WORK INSTRUCTIONS:
Output every record exactly, and nothing more.

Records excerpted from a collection
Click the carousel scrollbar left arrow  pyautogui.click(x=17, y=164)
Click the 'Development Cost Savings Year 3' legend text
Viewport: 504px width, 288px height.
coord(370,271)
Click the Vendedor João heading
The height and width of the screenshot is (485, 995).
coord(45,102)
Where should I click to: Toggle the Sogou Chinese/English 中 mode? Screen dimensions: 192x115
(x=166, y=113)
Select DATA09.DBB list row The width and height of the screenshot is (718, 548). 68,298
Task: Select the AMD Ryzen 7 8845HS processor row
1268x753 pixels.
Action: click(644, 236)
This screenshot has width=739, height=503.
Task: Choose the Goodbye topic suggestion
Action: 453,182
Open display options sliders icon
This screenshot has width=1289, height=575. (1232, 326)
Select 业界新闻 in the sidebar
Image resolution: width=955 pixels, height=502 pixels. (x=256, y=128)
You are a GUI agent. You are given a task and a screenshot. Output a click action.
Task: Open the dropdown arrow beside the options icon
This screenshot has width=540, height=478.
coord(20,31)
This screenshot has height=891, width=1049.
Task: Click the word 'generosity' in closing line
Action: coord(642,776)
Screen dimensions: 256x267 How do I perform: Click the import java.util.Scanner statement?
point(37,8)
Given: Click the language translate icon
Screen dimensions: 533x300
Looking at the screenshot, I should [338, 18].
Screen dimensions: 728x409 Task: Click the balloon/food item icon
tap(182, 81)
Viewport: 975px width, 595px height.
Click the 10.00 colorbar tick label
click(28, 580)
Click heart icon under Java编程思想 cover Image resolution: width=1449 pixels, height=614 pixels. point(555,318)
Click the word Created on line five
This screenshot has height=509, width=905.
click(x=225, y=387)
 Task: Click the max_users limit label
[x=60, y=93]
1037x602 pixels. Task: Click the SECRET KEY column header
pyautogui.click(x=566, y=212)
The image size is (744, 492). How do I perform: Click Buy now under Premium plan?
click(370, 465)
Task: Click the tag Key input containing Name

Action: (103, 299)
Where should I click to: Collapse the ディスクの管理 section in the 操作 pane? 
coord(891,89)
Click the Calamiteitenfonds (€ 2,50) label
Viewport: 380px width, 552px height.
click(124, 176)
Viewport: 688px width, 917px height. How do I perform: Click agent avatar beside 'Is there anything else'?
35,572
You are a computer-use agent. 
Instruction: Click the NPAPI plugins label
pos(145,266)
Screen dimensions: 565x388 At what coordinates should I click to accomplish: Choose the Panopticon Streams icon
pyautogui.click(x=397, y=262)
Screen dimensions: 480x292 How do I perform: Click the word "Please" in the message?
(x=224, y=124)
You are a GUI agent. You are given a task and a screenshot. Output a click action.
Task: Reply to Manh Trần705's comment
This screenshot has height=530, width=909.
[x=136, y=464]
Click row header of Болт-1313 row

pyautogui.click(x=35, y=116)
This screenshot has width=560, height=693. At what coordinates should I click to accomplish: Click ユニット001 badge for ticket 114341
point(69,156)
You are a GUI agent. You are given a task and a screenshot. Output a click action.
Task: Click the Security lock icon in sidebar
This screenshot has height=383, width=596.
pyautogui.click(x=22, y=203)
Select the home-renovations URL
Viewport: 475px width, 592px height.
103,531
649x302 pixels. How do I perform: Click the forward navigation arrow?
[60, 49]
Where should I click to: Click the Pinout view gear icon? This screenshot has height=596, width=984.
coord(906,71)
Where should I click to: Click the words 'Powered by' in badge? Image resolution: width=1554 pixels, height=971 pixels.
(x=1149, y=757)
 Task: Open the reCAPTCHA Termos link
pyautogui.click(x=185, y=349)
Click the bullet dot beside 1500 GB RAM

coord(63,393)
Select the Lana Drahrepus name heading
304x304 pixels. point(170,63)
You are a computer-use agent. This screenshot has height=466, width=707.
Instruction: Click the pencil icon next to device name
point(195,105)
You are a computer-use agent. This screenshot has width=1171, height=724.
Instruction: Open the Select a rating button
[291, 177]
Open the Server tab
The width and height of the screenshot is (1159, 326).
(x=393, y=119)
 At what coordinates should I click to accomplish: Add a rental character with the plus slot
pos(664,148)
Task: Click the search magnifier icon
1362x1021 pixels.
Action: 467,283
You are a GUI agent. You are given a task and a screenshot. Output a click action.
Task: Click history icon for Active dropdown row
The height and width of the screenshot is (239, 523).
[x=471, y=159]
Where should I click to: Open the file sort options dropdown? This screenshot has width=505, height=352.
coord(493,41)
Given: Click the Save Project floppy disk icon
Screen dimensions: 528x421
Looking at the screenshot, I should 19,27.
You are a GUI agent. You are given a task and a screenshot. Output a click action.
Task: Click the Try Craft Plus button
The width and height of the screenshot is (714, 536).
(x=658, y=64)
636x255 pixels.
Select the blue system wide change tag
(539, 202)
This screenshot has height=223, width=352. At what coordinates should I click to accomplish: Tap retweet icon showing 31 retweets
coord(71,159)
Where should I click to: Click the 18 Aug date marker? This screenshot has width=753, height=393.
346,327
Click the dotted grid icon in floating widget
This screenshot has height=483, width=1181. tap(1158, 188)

RESPONSE TO THIS TASK:
Click the carousel scrollbar left arrow  pyautogui.click(x=17, y=164)
Click the 'Development Cost Savings Year 3' legend text
Viewport: 504px width, 288px height.
coord(370,271)
Click the Vendedor João heading
The height and width of the screenshot is (485, 995).
coord(45,102)
Where should I click to: Toggle the Sogou Chinese/English 中 mode? Screen dimensions: 192x115
(x=166, y=113)
Select DATA09.DBB list row The width and height of the screenshot is (718, 548). 68,298
Task: Select the AMD Ryzen 7 8845HS processor row
1268x753 pixels.
Action: click(644, 236)
This screenshot has width=739, height=503.
Task: Choose the Goodbye topic suggestion
Action: 453,182
Open display options sliders icon
This screenshot has width=1289, height=575. (1232, 326)
Select 业界新闻 in the sidebar
Image resolution: width=955 pixels, height=502 pixels. (x=256, y=128)
You are a GUI agent. You are given a task and a screenshot. Output a click action.
Task: Open the dropdown arrow beside the options icon
This screenshot has width=540, height=478.
coord(20,31)
This screenshot has height=891, width=1049.
Task: Click the word 'generosity' in closing line
Action: coord(642,776)
Screen dimensions: 256x267 How do I perform: Click the import java.util.Scanner statement?
point(37,8)
Given: Click the language translate icon
Screen dimensions: 533x300
Looking at the screenshot, I should [338, 18].
Screen dimensions: 728x409 Task: Click the balloon/food item icon
tap(182, 81)
Viewport: 975px width, 595px height.
Click the 10.00 colorbar tick label
click(28, 580)
Click heart icon under Java编程思想 cover Image resolution: width=1449 pixels, height=614 pixels. point(555,318)
Click the word Created on line five
This screenshot has height=509, width=905.
click(x=225, y=387)
 Task: Click the max_users limit label
[x=60, y=93]
1037x602 pixels. Task: Click the SECRET KEY column header
pyautogui.click(x=566, y=212)
The image size is (744, 492). How do I perform: Click Buy now under Premium plan?
click(370, 465)
Task: Click the tag Key input containing Name

Action: (103, 299)
Where should I click to: Collapse the ディスクの管理 section in the 操作 pane? 
coord(891,89)
Click the Calamiteitenfonds (€ 2,50) label
Viewport: 380px width, 552px height.
click(124, 176)
Viewport: 688px width, 917px height. How do I perform: Click agent avatar beside 'Is there anything else'?
35,572
You are a computer-use agent. 
Instruction: Click the NPAPI plugins label
pos(145,266)
Screen dimensions: 565x388 At what coordinates should I click to accomplish: Choose the Panopticon Streams icon
pyautogui.click(x=397, y=262)
Screen dimensions: 480x292 How do I perform: Click the word "Please" in the message?
(x=224, y=124)
You are a GUI agent. You are given a task and a screenshot. Output a click action.
Task: Reply to Manh Trần705's comment
This screenshot has height=530, width=909.
[x=136, y=464]
Click row header of Болт-1313 row

pyautogui.click(x=35, y=116)
This screenshot has width=560, height=693. At what coordinates should I click to accomplish: Click ユニット001 badge for ticket 114341
point(69,156)
You are a GUI agent. You are given a task and a screenshot. Output a click action.
Task: Click the Security lock icon in sidebar
This screenshot has height=383, width=596.
pyautogui.click(x=22, y=203)
Select the home-renovations URL
Viewport: 475px width, 592px height.
103,531
649x302 pixels. How do I perform: Click the forward navigation arrow?
[60, 49]
Where should I click to: Click the Pinout view gear icon? This screenshot has height=596, width=984.
coord(906,71)
Where should I click to: Click the words 'Powered by' in badge? Image resolution: width=1554 pixels, height=971 pixels.
(x=1149, y=757)
 Task: Open the reCAPTCHA Termos link
pyautogui.click(x=185, y=349)
Click the bullet dot beside 1500 GB RAM

coord(63,393)
Select the Lana Drahrepus name heading
304x304 pixels. point(170,63)
You are a computer-use agent. This screenshot has height=466, width=707.
Instruction: Click the pencil icon next to device name
point(195,105)
You are a computer-use agent. This screenshot has width=1171, height=724.
Instruction: Open the Select a rating button
[291, 177]
Open the Server tab
The width and height of the screenshot is (1159, 326).
(x=393, y=119)
 At what coordinates should I click to accomplish: Add a rental character with the plus slot
pos(664,148)
Task: Click the search magnifier icon
1362x1021 pixels.
Action: 467,283
You are a GUI agent. You are given a task and a screenshot. Output a click action.
Task: Click history icon for Active dropdown row
The height and width of the screenshot is (239, 523).
[x=471, y=159]
Where should I click to: Open the file sort options dropdown? This screenshot has width=505, height=352.
coord(493,41)
Given: Click the Save Project floppy disk icon
Screen dimensions: 528x421
Looking at the screenshot, I should 19,27.
You are a GUI agent. You are given a task and a screenshot. Output a click action.
Task: Click the Try Craft Plus button
The width and height of the screenshot is (714, 536).
(x=658, y=64)
636x255 pixels.
Select the blue system wide change tag
(539, 202)
This screenshot has height=223, width=352. At what coordinates should I click to accomplish: Tap retweet icon showing 31 retweets
coord(71,159)
Where should I click to: Click the 18 Aug date marker? This screenshot has width=753, height=393.
346,327
Click the dotted grid icon in floating widget
This screenshot has height=483, width=1181. tap(1158, 188)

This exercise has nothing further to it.